Given text>
#####
Navigating a brave new world

February 1, 2006

Perhaps there is no field in medicine like cosmetic dermatology, where scientific advances appear to run light-years ahead of ethical analyses f those changes.

Growing patient interest in the power of cosmetic interventions has led to an exponential market demand for fillers, lasers and injections of botulinum toxin. Almost every year there appear to be dramatic appearances of either new lasers or fillers. Currently, Food and Drug Administration (FDA) trials are being conducted evaluating botulinum toxins that may compete with Botox (Allergan).

New creams with a variety of growth factors are said to represent the fountain of youth. This explosive phenomenon may simply coincide with advances in the science of anti-aging. In the alternative, it all might be attributed to America's obsession with celebrity, youth and beauty.
#####
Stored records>
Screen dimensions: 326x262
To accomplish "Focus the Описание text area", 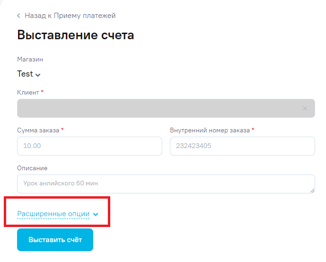I will (166, 184).
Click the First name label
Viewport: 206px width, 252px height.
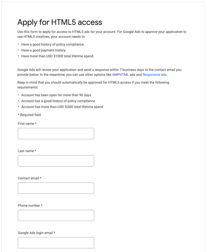pyautogui.click(x=27, y=124)
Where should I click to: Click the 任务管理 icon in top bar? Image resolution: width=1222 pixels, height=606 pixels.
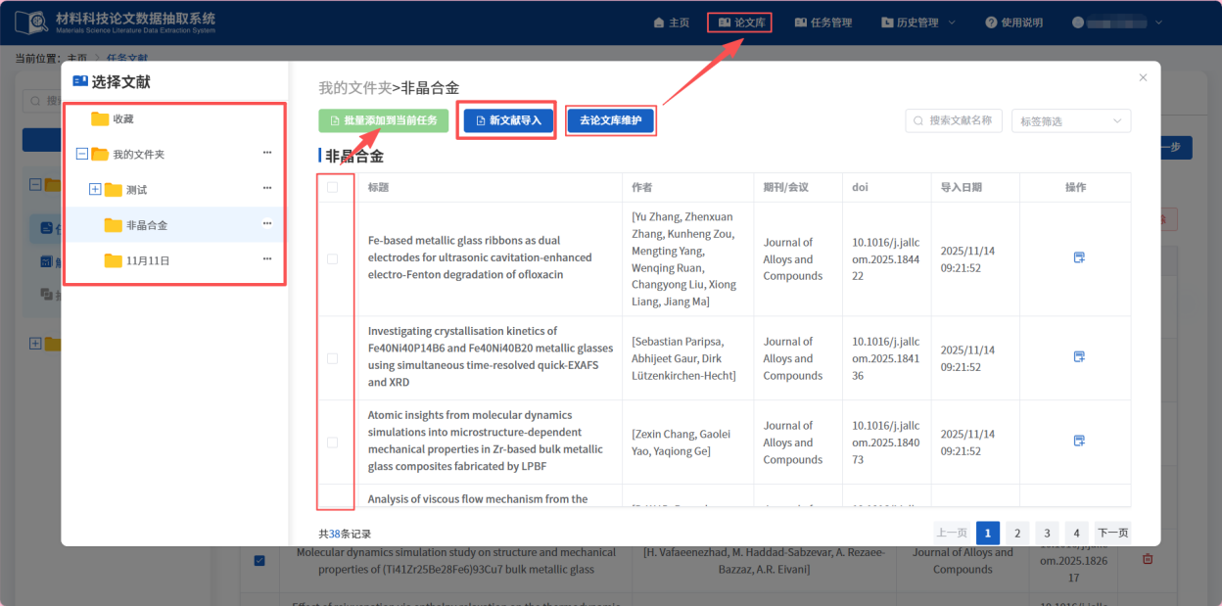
#####
What needs to be done> According to the cosmetic dermatology text, what are the current FDA trials evaluating?

Result> Botulinum toxins that may compete with Botox (Allergan).